**PROBLEM DETAILS**. For the entries that follow, retype exactly the lines from the one containing "Open the Border dropdown list" to the one containing "Given: Select the", inclusive, and only those. Images stay out of the copy.
-- ENTRIES PROVIDED follows --
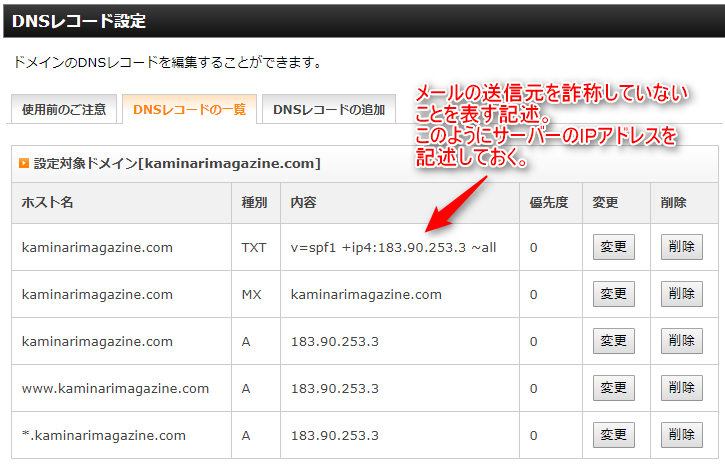
Task: Edit the kaminarimagazine.com A record
Action: point(613,341)
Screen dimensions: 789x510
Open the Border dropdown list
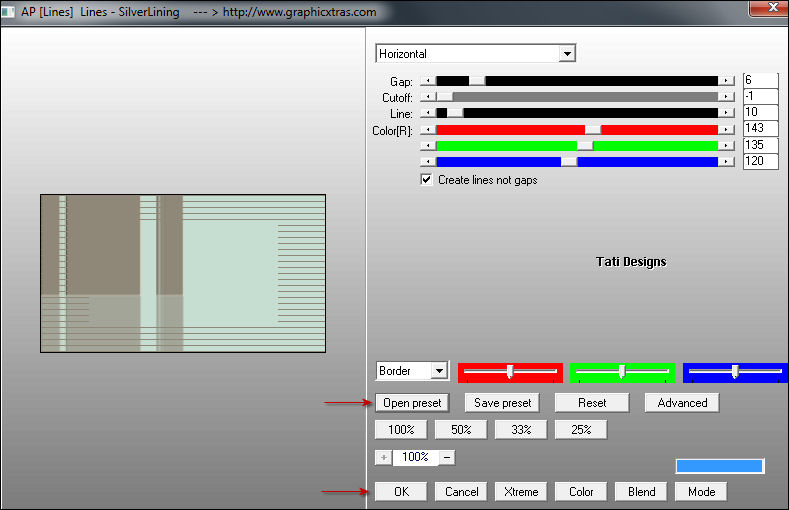tap(438, 371)
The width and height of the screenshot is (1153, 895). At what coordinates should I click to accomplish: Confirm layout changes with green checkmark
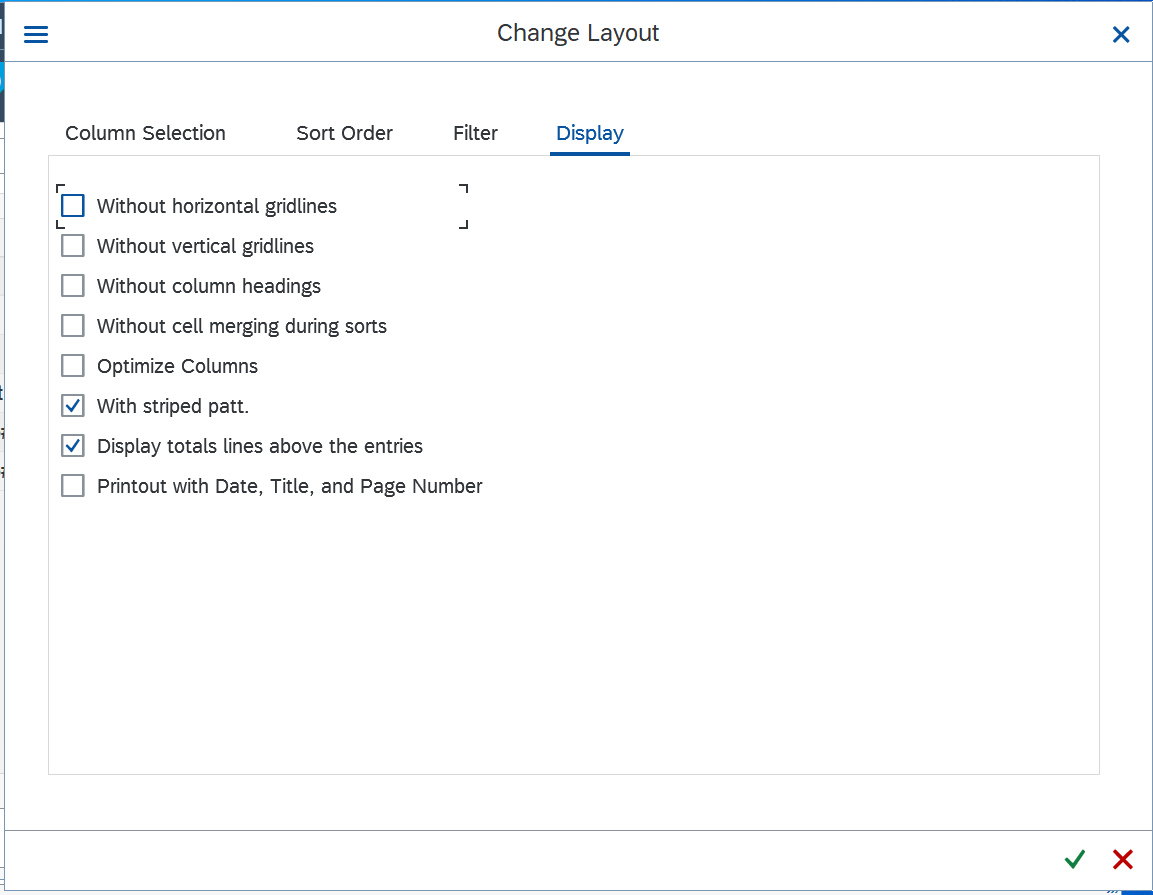tap(1075, 859)
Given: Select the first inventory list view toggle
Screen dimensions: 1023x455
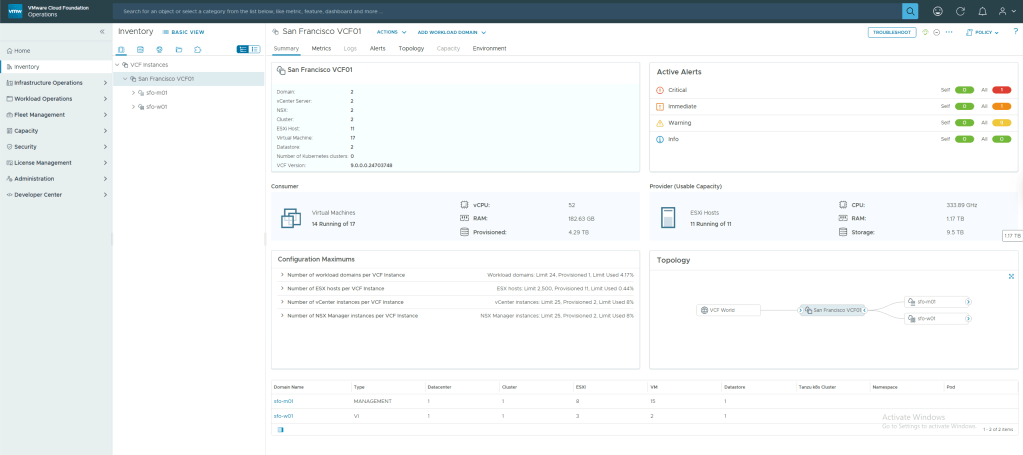Looking at the screenshot, I should pyautogui.click(x=242, y=48).
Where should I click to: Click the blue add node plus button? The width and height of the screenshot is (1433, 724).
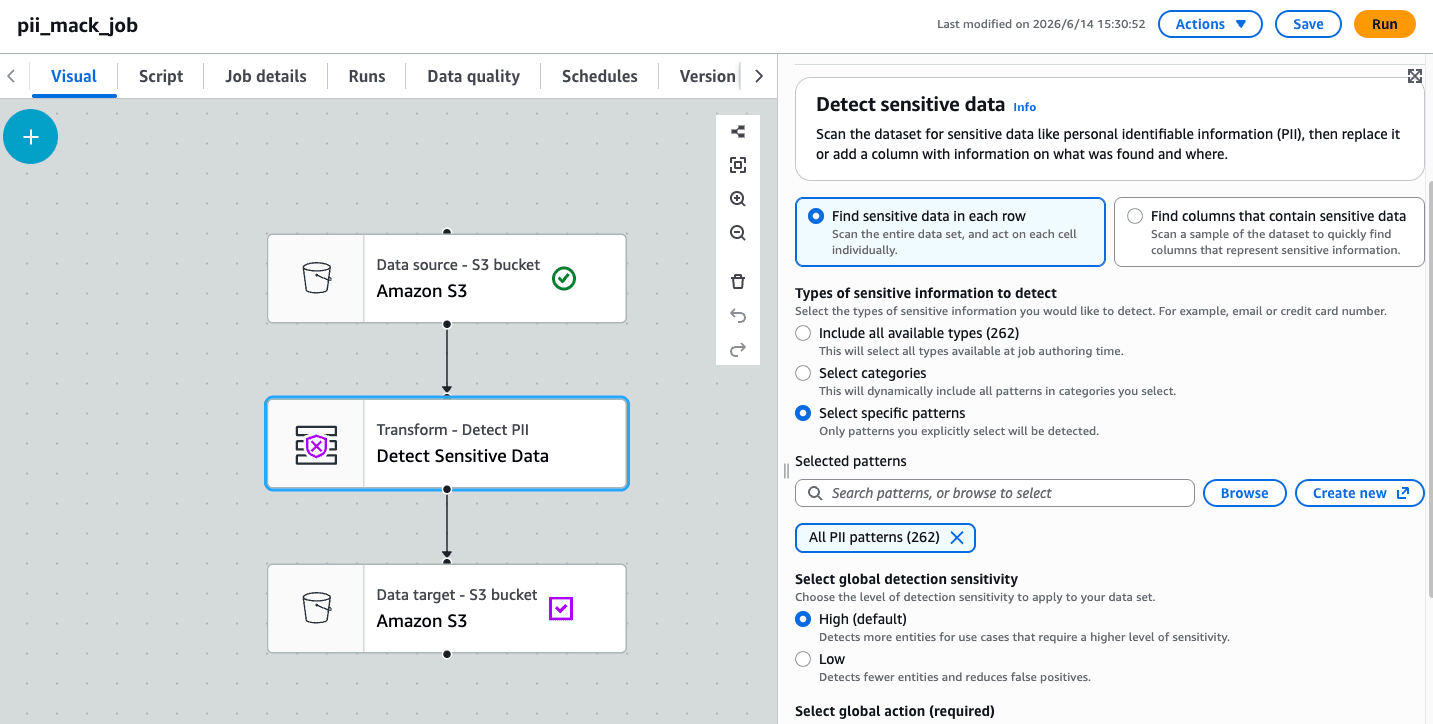point(31,137)
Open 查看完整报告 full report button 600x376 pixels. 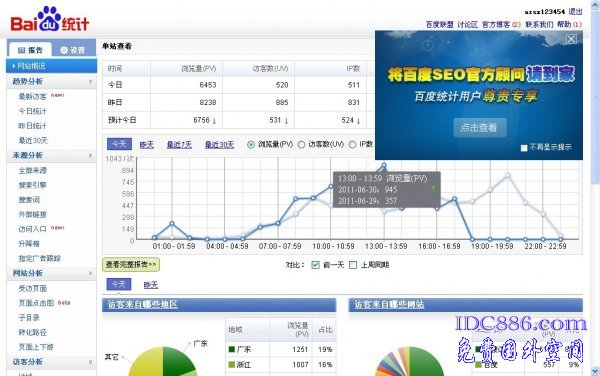[131, 264]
-- ENTRIES PROVIDED concluded --
**SOLUTION TO THIS TASK**.
Open the Border dropdown list
tap(438, 371)
The width and height of the screenshot is (1153, 895). At what coordinates should I click to accomplish: Confirm layout changes with green checkmark
tap(1075, 859)
Given: Select the first inventory list view toggle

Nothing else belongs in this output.